* **Exercise instructions**
In the article below about a White House staffer's tweet, why did the White House say the tweet did not violate the law?

* **Text excerpt**
=== Begin Enclosure ===

The Slatest

Did a Trump Staffer Break the Law by Calling for the Defeat of a Freedom Caucus Lawmaker?

Dan Scavino records Donald Trump greeting audience members at a campaign rally in Bangor, Maine, on June 29, 2016.

Brian Snyder/Reuters

The White House escalated its very public battle against the ultraconservative House Freedom Caucus this weekend, when a top administration official used social media to call for a primary challenge for Rep. Justin Amash of Michigan. And he wasn’t subtle about it. “@justinamash is a big liability,” White House social media director Dan Scavino wrote on Twitter. “#TrumpTrain, defeat him in primary.”

Government ethics lawyers were quick to criticize the move, saying Scavino likely violated federal law with his tweet. Specifically, Scavino looks to have run afoul of the Hatch Act, a 1939 law that forbids executive branch employees from using their official positions to affect the outcome of an election.

The White House rejected the insinuation, saying the tweet was not a violation of the law because “it clearly comes from his personal account.” But lawyers largely agree that really doesn’t matter. Why? Because his account is so tied with his White House position that simply labeling an account “personal” doesn’t change that.

=== End Enclosure ===

* **Extracted entries**
=== Begin Enclosure ===

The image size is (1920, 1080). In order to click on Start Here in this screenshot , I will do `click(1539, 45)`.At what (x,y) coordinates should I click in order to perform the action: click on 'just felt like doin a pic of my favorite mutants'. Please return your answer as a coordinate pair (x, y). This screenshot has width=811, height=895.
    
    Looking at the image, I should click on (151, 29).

=== End Enclosure ===
=== Begin Enclosure ===

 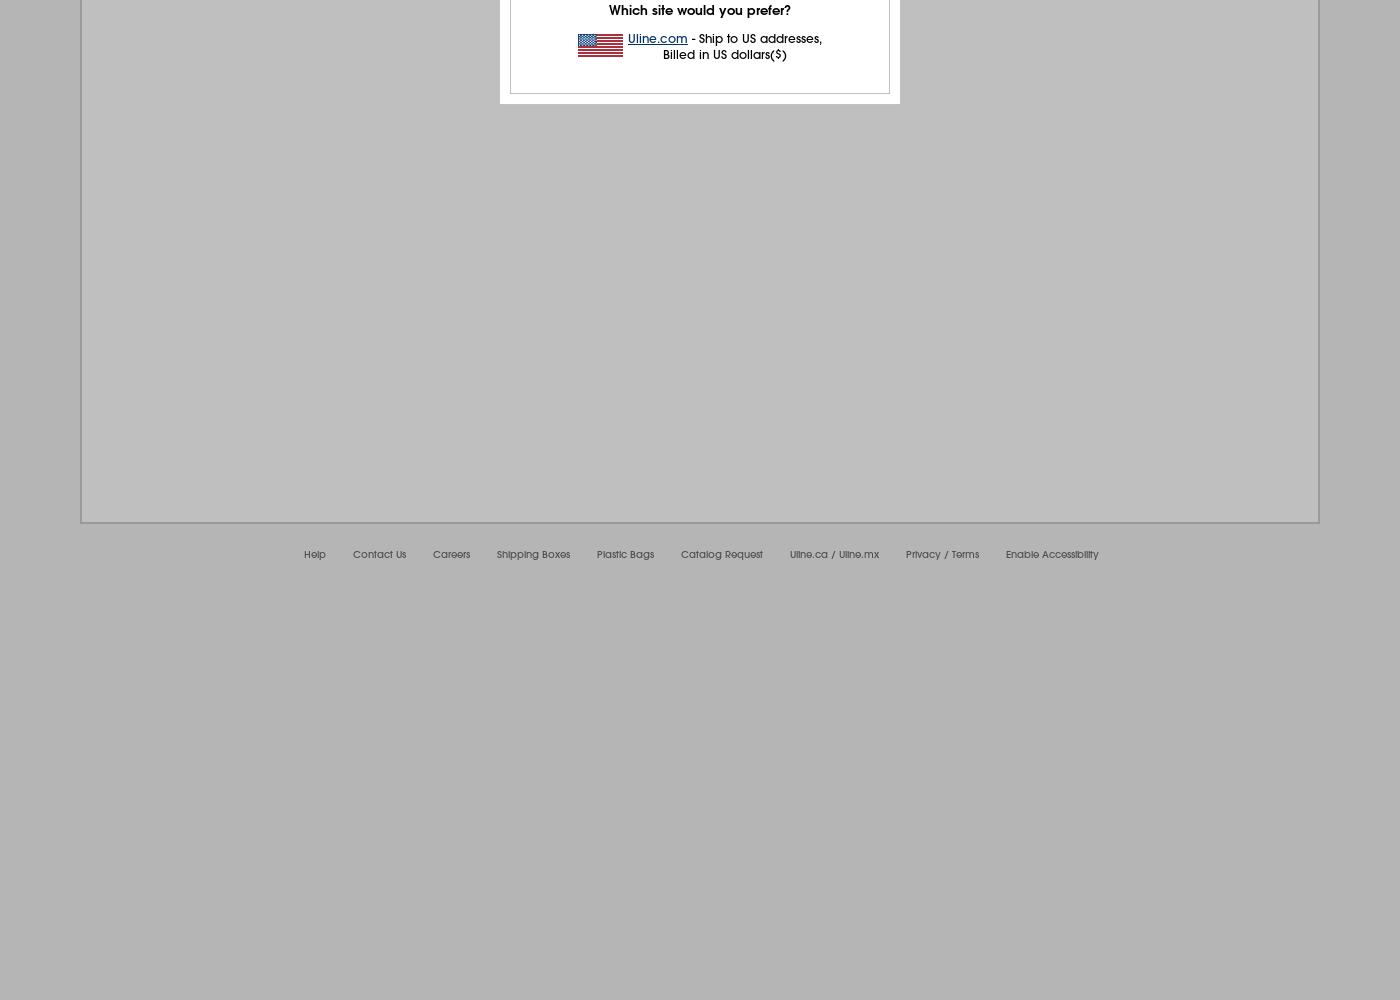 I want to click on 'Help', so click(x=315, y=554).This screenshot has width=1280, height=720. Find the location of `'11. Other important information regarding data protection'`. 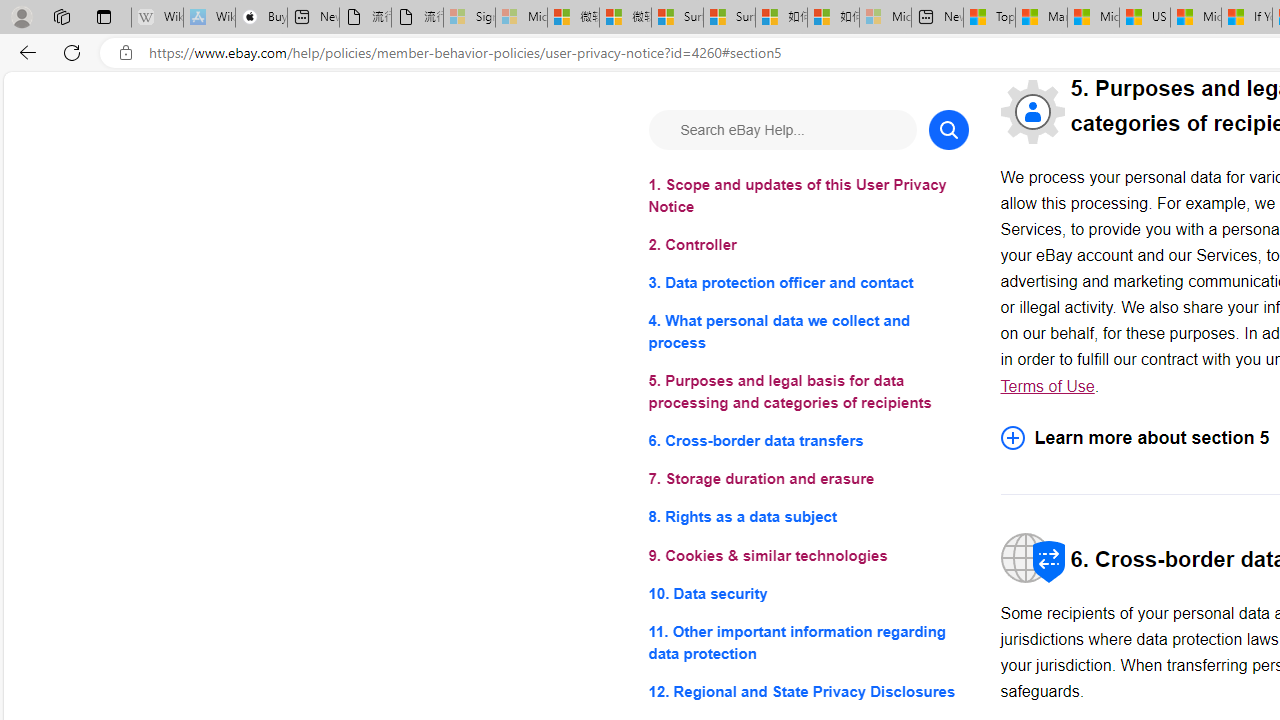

=== End Enclosure ===

* **Written answer**
The White House said it "clearly comes from his personal account."